WHAT NEEDS TO BE DONE. Copy each line below exactly.

Top of RECORDED DATA

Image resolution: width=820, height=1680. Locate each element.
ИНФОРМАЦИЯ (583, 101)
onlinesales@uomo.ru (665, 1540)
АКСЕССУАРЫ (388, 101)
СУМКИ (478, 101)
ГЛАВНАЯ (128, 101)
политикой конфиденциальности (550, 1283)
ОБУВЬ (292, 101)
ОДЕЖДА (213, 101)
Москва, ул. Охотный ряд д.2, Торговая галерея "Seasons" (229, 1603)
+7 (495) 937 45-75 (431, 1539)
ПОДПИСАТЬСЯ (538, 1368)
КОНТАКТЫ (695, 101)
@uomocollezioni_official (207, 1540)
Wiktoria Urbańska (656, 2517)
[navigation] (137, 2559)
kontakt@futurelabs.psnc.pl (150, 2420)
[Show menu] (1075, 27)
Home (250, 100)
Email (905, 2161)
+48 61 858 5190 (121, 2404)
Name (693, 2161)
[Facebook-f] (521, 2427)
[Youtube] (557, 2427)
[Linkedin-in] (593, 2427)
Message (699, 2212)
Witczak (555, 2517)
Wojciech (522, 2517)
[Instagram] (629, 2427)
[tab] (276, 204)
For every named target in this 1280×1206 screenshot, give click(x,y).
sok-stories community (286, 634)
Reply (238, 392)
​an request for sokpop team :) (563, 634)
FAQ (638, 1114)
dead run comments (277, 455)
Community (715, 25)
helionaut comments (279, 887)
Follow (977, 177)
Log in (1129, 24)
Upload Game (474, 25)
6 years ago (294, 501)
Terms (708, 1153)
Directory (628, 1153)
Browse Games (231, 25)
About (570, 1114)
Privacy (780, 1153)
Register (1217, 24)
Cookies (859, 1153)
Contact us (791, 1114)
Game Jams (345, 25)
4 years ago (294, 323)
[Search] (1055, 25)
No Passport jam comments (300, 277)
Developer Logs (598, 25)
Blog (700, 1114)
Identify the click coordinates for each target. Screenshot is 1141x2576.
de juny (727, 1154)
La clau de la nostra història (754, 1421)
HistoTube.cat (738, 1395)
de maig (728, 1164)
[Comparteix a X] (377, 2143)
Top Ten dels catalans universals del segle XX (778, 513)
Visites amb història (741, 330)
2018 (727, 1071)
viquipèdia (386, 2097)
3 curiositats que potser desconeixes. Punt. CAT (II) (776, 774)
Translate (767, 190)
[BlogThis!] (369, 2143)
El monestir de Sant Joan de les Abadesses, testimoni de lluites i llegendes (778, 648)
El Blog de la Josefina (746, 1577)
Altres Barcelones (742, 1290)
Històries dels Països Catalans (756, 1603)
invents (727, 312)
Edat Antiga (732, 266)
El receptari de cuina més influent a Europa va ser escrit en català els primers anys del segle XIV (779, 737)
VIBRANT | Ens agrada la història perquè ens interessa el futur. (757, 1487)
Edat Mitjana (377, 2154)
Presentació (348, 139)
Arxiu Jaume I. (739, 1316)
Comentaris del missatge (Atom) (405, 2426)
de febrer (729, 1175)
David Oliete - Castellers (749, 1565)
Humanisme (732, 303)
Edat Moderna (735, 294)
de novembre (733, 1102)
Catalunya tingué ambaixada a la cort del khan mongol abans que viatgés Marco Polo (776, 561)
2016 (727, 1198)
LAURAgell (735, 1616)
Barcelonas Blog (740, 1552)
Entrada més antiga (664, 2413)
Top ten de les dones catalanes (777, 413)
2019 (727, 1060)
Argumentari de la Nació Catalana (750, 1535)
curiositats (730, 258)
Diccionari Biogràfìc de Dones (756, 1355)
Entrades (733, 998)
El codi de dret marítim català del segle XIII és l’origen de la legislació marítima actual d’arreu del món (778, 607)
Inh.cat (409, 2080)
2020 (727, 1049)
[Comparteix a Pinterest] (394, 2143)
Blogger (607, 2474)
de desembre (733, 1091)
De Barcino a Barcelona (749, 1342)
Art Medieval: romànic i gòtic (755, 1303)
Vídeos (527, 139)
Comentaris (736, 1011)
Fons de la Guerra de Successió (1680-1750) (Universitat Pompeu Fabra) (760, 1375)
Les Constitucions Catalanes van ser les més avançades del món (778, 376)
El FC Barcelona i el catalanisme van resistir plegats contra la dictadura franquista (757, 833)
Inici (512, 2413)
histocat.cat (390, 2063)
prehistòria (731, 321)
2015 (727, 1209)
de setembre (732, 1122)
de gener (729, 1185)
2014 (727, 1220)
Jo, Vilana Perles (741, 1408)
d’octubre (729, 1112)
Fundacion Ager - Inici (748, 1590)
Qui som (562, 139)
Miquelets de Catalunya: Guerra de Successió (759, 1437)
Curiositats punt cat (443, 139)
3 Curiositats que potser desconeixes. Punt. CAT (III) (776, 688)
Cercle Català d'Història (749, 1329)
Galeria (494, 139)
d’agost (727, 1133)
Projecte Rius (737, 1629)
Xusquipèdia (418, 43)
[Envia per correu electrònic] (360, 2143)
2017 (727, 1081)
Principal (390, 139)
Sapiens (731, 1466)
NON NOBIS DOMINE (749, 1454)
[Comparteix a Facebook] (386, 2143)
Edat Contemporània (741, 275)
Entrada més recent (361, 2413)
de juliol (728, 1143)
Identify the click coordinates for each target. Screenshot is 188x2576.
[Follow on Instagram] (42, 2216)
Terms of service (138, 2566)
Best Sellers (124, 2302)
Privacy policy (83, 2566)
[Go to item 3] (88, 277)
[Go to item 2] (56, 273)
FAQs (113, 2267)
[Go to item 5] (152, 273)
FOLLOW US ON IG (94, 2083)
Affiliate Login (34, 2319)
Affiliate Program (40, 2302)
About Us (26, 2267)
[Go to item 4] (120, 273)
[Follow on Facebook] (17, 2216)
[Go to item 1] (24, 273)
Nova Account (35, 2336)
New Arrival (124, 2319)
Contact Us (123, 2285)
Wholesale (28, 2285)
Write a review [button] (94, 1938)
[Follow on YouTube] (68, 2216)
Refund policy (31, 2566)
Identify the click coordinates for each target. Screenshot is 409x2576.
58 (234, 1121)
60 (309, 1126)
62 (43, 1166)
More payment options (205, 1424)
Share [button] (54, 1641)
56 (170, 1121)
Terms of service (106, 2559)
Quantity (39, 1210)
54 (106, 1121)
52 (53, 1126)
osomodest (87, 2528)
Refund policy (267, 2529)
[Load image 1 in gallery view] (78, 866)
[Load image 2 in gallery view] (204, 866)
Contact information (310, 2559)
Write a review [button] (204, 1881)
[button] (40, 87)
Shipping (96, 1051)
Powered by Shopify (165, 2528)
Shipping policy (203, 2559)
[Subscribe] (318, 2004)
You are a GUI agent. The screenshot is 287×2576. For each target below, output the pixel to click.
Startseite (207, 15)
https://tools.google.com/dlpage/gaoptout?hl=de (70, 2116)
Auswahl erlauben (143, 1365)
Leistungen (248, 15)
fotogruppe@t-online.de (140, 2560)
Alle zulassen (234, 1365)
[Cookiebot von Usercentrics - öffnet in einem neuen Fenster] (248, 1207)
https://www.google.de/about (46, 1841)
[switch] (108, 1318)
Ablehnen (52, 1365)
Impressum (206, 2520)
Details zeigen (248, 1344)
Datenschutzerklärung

Bottom of RECORDED DATA

SOLUTION TO THIS TASK.
Image resolution: width=820, height=1680. Locate each element.
ИНФОРМАЦИЯ (583, 101)
onlinesales@uomo.ru (665, 1540)
АКСЕССУАРЫ (388, 101)
СУМКИ (478, 101)
ГЛАВНАЯ (128, 101)
политикой конфиденциальности (550, 1283)
ОБУВЬ (292, 101)
ОДЕЖДА (213, 101)
Москва, ул. Охотный ряд д.2, Торговая галерея "Seasons" (229, 1603)
+7 (495) 937 45-75 (431, 1539)
ПОДПИСАТЬСЯ (538, 1368)
КОНТАКТЫ (695, 101)
@uomocollezioni_official (207, 1540)
Wiktoria Urbańska (656, 2517)
[navigation] (137, 2559)
kontakt@futurelabs.psnc.pl (150, 2420)
[Show menu] (1075, 27)
Home (250, 100)
Email (905, 2161)
+48 61 858 5190 (121, 2404)
Name (693, 2161)
[Facebook-f] (521, 2427)
[Youtube] (557, 2427)
[Linkedin-in] (593, 2427)
Message (699, 2212)
Witczak (555, 2517)
Wojciech (522, 2517)
[Instagram] (629, 2427)
[tab] (276, 204)
For every named target in this 1280×1206 screenshot, give click(x,y).
sok-stories community (286, 634)
Reply (238, 392)
​an request for sokpop team :) (563, 634)
FAQ (638, 1114)
dead run comments (277, 455)
Community (715, 25)
helionaut comments (279, 887)
Follow (977, 177)
Log in (1129, 24)
Upload Game (474, 25)
6 years ago (294, 501)
Terms (708, 1153)
Directory (628, 1153)
Browse Games (231, 25)
About (570, 1114)
Privacy (780, 1153)
Register (1217, 24)
Cookies (859, 1153)
Contact us (791, 1114)
Game Jams (345, 25)
4 years ago (294, 323)
[Search] (1055, 25)
No Passport jam comments (300, 277)
Developer Logs (598, 25)
Blog (700, 1114)
Identify the click coordinates for each target. Screenshot is 1141x2576.
de juny (727, 1154)
La clau de la nostra història (754, 1421)
HistoTube.cat (738, 1395)
de maig (728, 1164)
[Comparteix a X] (377, 2143)
Top Ten dels catalans universals del segle XX (778, 513)
Visites amb història (741, 330)
2018 (727, 1071)
viquipèdia (386, 2097)
3 curiositats que potser desconeixes. Punt. CAT (II) (776, 774)
Translate (767, 190)
[BlogThis!] (369, 2143)
El monestir de Sant Joan de les Abadesses, testimoni de lluites i llegendes (778, 648)
El Blog de la Josefina (746, 1577)
Altres Barcelones (742, 1290)
Històries dels Països Catalans (756, 1603)
invents (727, 312)
Edat Antiga (732, 266)
El receptari de cuina més influent a Europa va ser escrit en català els primers anys del segle XIV (779, 737)
VIBRANT | Ens agrada la història perquè ens interessa el futur. (757, 1487)
Edat Mitjana (377, 2154)
Presentació (348, 139)
Arxiu Jaume I. (739, 1316)
Comentaris del missatge (Atom) (405, 2426)
de febrer (729, 1175)
David Oliete - Castellers (749, 1565)
Humanisme (732, 303)
Edat Moderna (735, 294)
de novembre (733, 1102)
Catalunya tingué ambaixada a la cort del khan mongol abans que viatgés Marco Polo (776, 561)
2016 (727, 1198)
LAURAgell (735, 1616)
Barcelonas Blog (740, 1552)
Entrada més antiga (664, 2413)
Top ten de les dones catalanes (777, 413)
2019 (727, 1060)
Argumentari de la Nació Catalana (750, 1535)
curiositats (730, 258)
Diccionari Biogràfìc de Dones (756, 1355)
Entrades (733, 998)
El codi de dret marítim català del segle XIII és l’origen de la legislació marítima actual d’arreu del món (778, 607)
Inh.cat (409, 2080)
2020 (727, 1049)
[Comparteix a Pinterest] (394, 2143)
Blogger (607, 2474)
de desembre (733, 1091)
De Barcino a Barcelona (749, 1342)
Art Medieval: romànic i gòtic (755, 1303)
Vídeos (527, 139)
Comentaris (736, 1011)
Fons de la Guerra de Successió (1680-1750) (Universitat Pompeu Fabra) (760, 1375)
Les Constitucions Catalanes van ser les més avançades del món (778, 376)
El FC Barcelona i el catalanisme van resistir plegats contra la dictadura franquista (757, 833)
Inici (512, 2413)
histocat.cat (390, 2063)
prehistòria (731, 321)
2015 (727, 1209)
de setembre (732, 1122)
de gener (729, 1185)
2014 (727, 1220)
Jo, Vilana Perles (741, 1408)
d’octubre (729, 1112)
Fundacion Ager - Inici (748, 1590)
Qui som (562, 139)
Miquelets de Catalunya: Guerra de Successió (759, 1437)
Curiositats punt cat (443, 139)
3 Curiositats que potser desconeixes. Punt. CAT (III) (776, 688)
Cercle Català d'Història (749, 1329)
Galeria (494, 139)
d’agost (727, 1133)
Projecte Rius (737, 1629)
Xusquipèdia (418, 43)
[Envia per correu electrònic] (360, 2143)
2017 (727, 1081)
Principal (390, 139)
Sapiens (731, 1466)
NON NOBIS DOMINE (749, 1454)
[Comparteix a Facebook] (386, 2143)
Edat Contemporània (741, 275)
Entrada més recent (361, 2413)
de juliol (728, 1143)
Identify the click coordinates for each target. Screenshot is 188x2576.
[Follow on Instagram] (42, 2216)
Terms of service (138, 2566)
Best Sellers (124, 2302)
Privacy policy (83, 2566)
[Go to item 3] (88, 277)
[Go to item 2] (56, 273)
FAQs (113, 2267)
[Go to item 5] (152, 273)
FOLLOW US ON IG (94, 2083)
Affiliate Login (34, 2319)
Affiliate Program (40, 2302)
About Us (26, 2267)
[Go to item 4] (120, 273)
[Follow on Facebook] (17, 2216)
[Go to item 1] (24, 273)
Nova Account (35, 2336)
New Arrival (124, 2319)
Contact Us (123, 2285)
Wholesale (28, 2285)
Write a review [button] (94, 1938)
[Follow on YouTube] (68, 2216)
Refund policy (31, 2566)
Identify the click coordinates for each target. Screenshot is 409x2576.
58 (234, 1121)
60 (309, 1126)
62 (43, 1166)
More payment options (205, 1424)
Share [button] (54, 1641)
56 (170, 1121)
Terms of service (106, 2559)
Quantity (39, 1210)
54 (106, 1121)
52 (53, 1126)
osomodest (87, 2528)
Refund policy (267, 2529)
[Load image 1 in gallery view] (78, 866)
[Load image 2 in gallery view] (204, 866)
Contact information (310, 2559)
Write a review [button] (204, 1881)
[button] (40, 87)
Shipping (96, 1051)
Powered by Shopify (165, 2528)
Shipping policy (203, 2559)
[Subscribe] (318, 2004)
You are a GUI agent. The screenshot is 287×2576. For each target below, output the pixel to click.
Startseite (207, 15)
https://tools.google.com/dlpage/gaoptout?hl=de (70, 2116)
Auswahl erlauben (143, 1365)
Leistungen (248, 15)
fotogruppe@t-online.de (140, 2560)
Alle zulassen (234, 1365)
[Cookiebot von Usercentrics - öffnet in einem neuen Fenster] (248, 1207)
https://www.google.de/about (46, 1841)
[switch] (108, 1318)
Ablehnen (52, 1365)
Impressum (206, 2520)
Details zeigen (248, 1344)
Datenschutzerklärung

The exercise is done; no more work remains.